A Lean Design Self-Assessment Quiz
The quiz was designed by Ron Mascitelli, president of Technology Perspectives, Northridge, Calif., (design-for-lean.com). “Of course, it's a qualitative self-assessment. Results tell how much your team or organization would benefit from applying lean design principles,” he says. The questions highlight common sources of product design waste. Answer the questions with Frequently, Sometimes, or Rarely.
Are new product development projects launched without well-defined cost targets?
Are requirements for new products based on sketchy or anecdotal market data?
Are features and performance specs defined without customers' direct involvement?
Do new product designs cause significant changes to factory layouts?
Do handoffs from design teams require corrections or iterations from factory teams?
Do new product designs incorporate several “one-use” or unique part numbers?
Is there little commonality between old and new products? Is the impact of a new product design on operating overhead ignored in development?
Is the cost of nonrecurring development not tracked and allocated to a specific new product?
Do designers tend to dig into details before seeking lower-cost design alternatives?
Is manufacturability considered too late in development to make needed changes?
Are engineering changes typically made after a new product enters the factory?
Are projected profit margins for new products higher than actual margins?
Do quality defects cause a significant amount of wasted time and materials?
Is there resistance to making manufacturability or other cost-reduction changes?
Score yourself this way: The answer Frequently earns 15 points, Sometimes earns five points, and nothing for Rarely. A total less than 50 suggests you just need a tune-up of best practices. From 50 to 100, your company could enjoy significant near term gains from a course in lean design. And over 100 means adopting lean principles could lead to dramatic and immediate improvements.
Free intro to DFM
Design for assembly and design for manufacturing (DFMA) is one way to improve products, reduce cost, and increase competitive advantage says Boothroyd Dewhurst Inc. The Wakefield, R.I., company (dfma.com) tells more in its white paper How to Use Design for Manufacture and Assembly to Slash Manufacturing Overhead, Make Products Competitive, and Bring New Efficiencies to the Manufacturing Process. It's available for download with registration from dfma.com/dfmawp.
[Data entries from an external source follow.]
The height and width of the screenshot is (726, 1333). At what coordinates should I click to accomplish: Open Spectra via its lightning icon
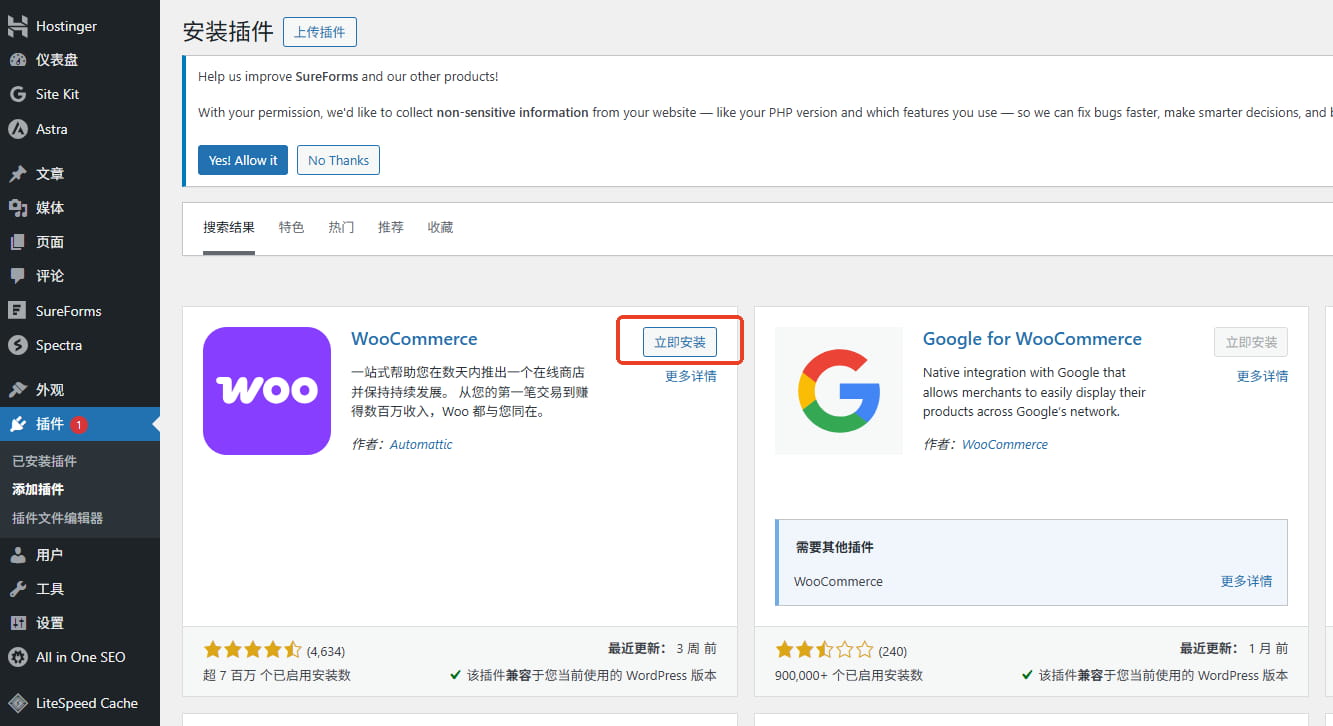(x=18, y=345)
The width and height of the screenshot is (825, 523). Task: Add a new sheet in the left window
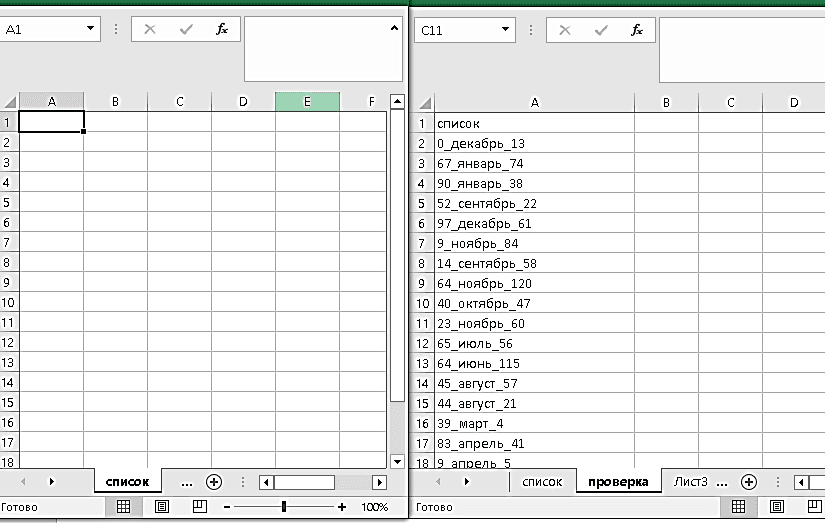coord(213,482)
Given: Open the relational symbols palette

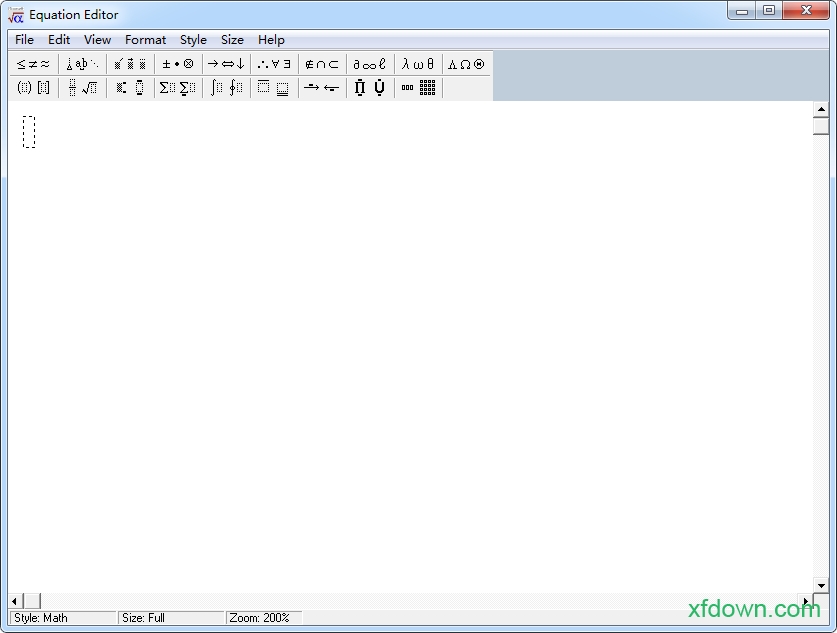Looking at the screenshot, I should 33,64.
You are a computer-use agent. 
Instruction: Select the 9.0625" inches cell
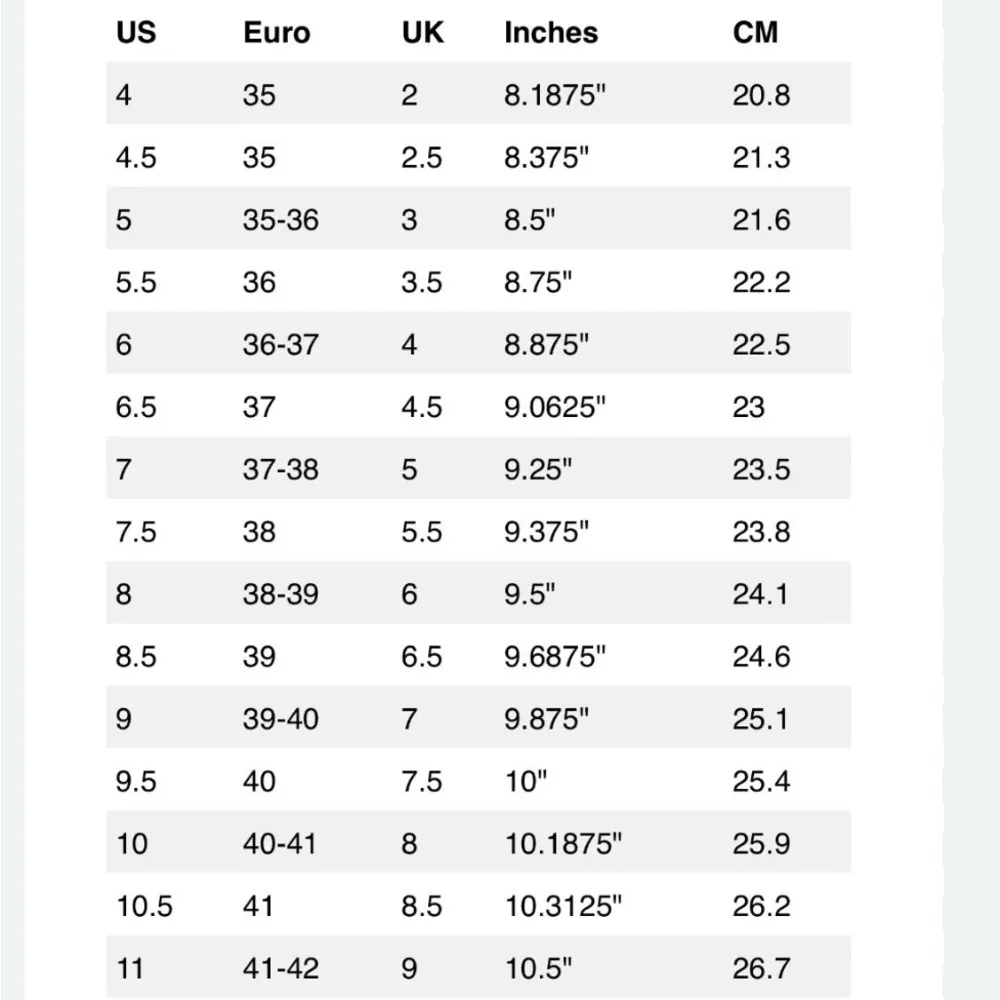556,407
The design techniques, part of a lean design department, helps organizations and their supply chains find the most cost-effective materials, manufacturing process, and assembly method for products. The paper describes how some companies apply DFMA to understand the cost structure of products and develop designs that are easier and less costly to produce. A few examples in the report come from Dell, Abbott Laboratories, and MDS Sciex.